_Assignment_
Print exactly the lines starting at the one that contains "You are a computer-use agent. Screen" and ending at the last line of the listing below.

_Data_
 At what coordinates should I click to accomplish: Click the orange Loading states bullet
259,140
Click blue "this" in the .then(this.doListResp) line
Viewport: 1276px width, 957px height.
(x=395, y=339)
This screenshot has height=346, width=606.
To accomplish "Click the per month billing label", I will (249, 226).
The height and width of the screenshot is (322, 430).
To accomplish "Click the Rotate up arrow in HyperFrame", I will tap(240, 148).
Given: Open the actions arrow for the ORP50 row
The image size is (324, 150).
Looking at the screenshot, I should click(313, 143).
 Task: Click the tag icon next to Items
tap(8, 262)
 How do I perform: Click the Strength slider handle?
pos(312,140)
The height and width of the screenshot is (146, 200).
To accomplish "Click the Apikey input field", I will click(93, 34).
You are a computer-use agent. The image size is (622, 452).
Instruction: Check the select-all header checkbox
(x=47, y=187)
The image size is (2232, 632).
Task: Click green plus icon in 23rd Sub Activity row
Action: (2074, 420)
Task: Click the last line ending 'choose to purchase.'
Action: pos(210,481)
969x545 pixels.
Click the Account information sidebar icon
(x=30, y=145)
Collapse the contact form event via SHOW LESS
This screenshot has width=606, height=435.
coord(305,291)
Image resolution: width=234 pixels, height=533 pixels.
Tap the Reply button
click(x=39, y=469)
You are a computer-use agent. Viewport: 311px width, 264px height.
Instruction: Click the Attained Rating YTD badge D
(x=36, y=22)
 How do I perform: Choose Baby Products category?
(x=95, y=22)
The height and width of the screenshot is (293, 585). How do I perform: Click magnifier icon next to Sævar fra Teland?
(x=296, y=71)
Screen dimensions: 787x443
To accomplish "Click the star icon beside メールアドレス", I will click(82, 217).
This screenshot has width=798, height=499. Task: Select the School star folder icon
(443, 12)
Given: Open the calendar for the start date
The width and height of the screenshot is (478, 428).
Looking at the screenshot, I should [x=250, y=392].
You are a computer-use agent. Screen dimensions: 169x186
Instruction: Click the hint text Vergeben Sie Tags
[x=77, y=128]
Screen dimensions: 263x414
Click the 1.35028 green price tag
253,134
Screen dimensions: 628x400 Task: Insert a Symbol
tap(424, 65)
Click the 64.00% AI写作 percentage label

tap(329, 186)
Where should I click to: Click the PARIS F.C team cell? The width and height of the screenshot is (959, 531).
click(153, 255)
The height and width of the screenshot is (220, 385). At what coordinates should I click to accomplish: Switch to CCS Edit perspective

_Your solution_
You are a computer-use agent. Screen dimensions: 169x186
Instruction: Click the hint text Vergeben Sie Tags
[x=77, y=128]
Screen dimensions: 263x414
Click the 1.35028 green price tag
253,134
Screen dimensions: 628x400 Task: Insert a Symbol
tap(424, 65)
Click the 64.00% AI写作 percentage label

tap(329, 186)
Where should I click to: Click the PARIS F.C team cell? The width and height of the screenshot is (959, 531).
click(153, 255)
The height and width of the screenshot is (220, 385). At what coordinates should I click to accomplish: Switch to CCS Edit perspective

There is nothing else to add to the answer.